Paris, le 25 octobre 2006.


Mesdames et Messieurs les ministres,

Mesdames, Messieurs,

Chers amis,

Je regrette de ne pouvoir être parmi vous aujourd'hui pour participer à vos côtés aux manifestations du centenaire du ministère du travail. Je remercie les organisateurs de cet événement, le ministère de l'Emploi, de la Cohésion Sociale et du Logement bien sûr, mais également le Comité d'orientation de la manifestation du Centenaire, présidé par Olivier Dutheillet de Lamothe, qui a accompli un travail remarquable et que je remercie.

Cette journée est l'occasion de saluer tous ceux qui, au fil des ans, ont apporté leur part à la construction de cet édifice. Je veux aussi dire une nouvelle fois toute mon estime et ma confiance à tous les agents qui travaillent dans les directions d'administration centrale, dans les services déconcentrés, les établissements publics et organismes sous tutelle ainsi qu'au sein des services de contrôle.

Cette célébration nous fait retrouver les racines de notre modèle social. Elle fait retentir l'écho du fameux discours du 6 novembre 1906, où René Viviani évoquait avec fougue et espoir les missions du ministère du travail, "cette maison nouvelle", qui n'a pas été fondée "pour préparer la révolution sociale", ni même "pour résoudre la question sociale", mais d'abord pour être le "préparateur des réformes sociales". Une "large fenêtre à travers laquelle le gouvernement tout entier aperçoit pas seulement les travailleurs présents mais aussi les travailleurs futurs".

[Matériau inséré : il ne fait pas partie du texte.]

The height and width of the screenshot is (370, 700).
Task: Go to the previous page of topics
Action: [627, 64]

Un ministère qui apportera au travailleur un surcroît de "liberté sociale", qui est pour l'homme "le pouvoir d'agir, le pouvoir de vivre, la certitude qu'il a que le lendemain sera pareil au jour d'aujourd'hui, la certitude qu'il y aura ce que la Déclaration des droits de l'homme appelle la sûreté de l'individu, ce que les travailleurs appellent la sécurité sociale".

Un ministère, enfin, dont l'invention constituera une première réponse "à l'homme doté du suffrage universel, mais qui compare avec tristesse sa puissance politique à sa dépendance économique, et qui est humilié tous les jours, par le contraste qui fait de lui un misérable et un souverain."

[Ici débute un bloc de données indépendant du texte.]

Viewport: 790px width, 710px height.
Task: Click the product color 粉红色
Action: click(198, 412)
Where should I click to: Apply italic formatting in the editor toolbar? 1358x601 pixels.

Entre l'évolution heurtée des rapports sociaux, eux-mêmes soumis à l'épreuve des faits, des guerres, des crises, et la continuité du travail des femmes et des hommes qui ont préparé et mis en œuvre les projets de réformes sociales, une alchimie s'est opérée: les manifestations commémorant le centenaire du ministère du travail doivent aussi être un hommage à tous ceux, responsables politiques, syndicaux, représentants des entreprises, qui y ont participé.

Vos travaux vont nous permettre de redécouvrir l'histoire de la construction de ce ministère, par strates successives, une histoire pragmatique qui a accompagné toutes les transformations de la société et de l'économie françaises : depuis la protection individuelle de chaque salarié jusqu'à l'organisation et à la promotion des relations collectives du travail et du dialogue social à tous les niveaux, pour parvenir à la question centrale de notre société depuis vingt-cinq ans: celle de l'emploi.

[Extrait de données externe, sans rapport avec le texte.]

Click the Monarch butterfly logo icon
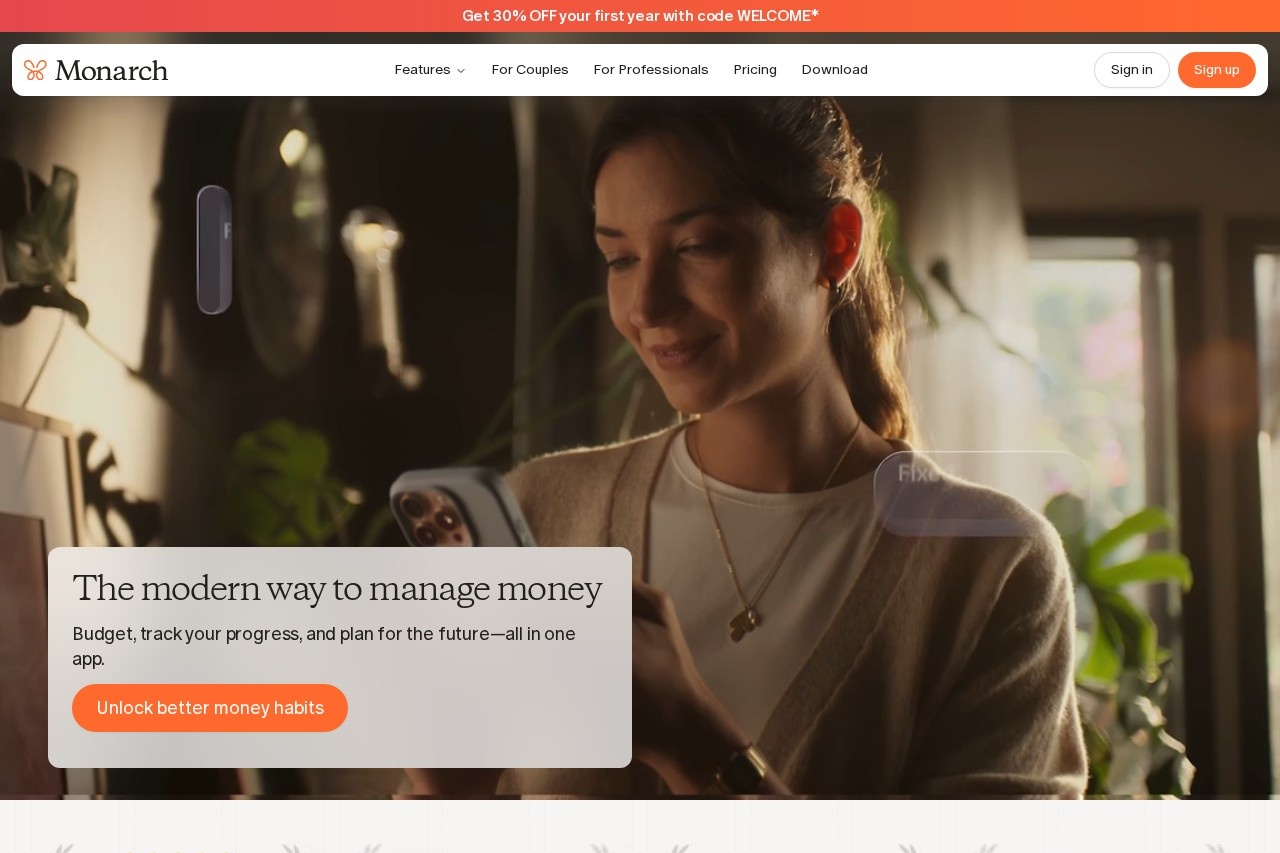This screenshot has width=1280, height=853. click(x=35, y=70)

Pour répondre aux défis du temps présent, il fallait traiter ensemble des enjeux dont l'appréhension a trop longtemps été compromise par des approches parcellaires et cloisonnées. C'est pourquoi j'ai voulu que le ministère du travail embrasse désormais dans leur globalité toutes les questions qui participent à la cohésion sociale. C'est-à-dire non seulement le droit du travail et la gestion des relations du travail, la politique de l'emploi et la sécurisation des parcours professionnels, mais aussi la lutte contre la précarité, le logement, la rénovation urbaine et la lutte contre les discriminations. La question sociale aujourd'hui rassemble tous ces enjeux. La volonté qui doit guider ce ministère, c'est d'y répondre de façon ambitieuse, cohérente et dans la durée.

En 1906, René Viviani mettait en garde, au-delà des responsables politiques et syndicaux, l'ensemble de la société française. Il ne fallait pas, disait-il, se laisser éblouir par l'éclat des droits individuels nés de la Révolution française. Il fallait regarder en face les enjeux d'une autre révolution, "silencieuse, obscure, profonde, qui s'appelle la révolution économique". Une révolution économique engendrée par la concentration des capitaux et le développement du machinisme.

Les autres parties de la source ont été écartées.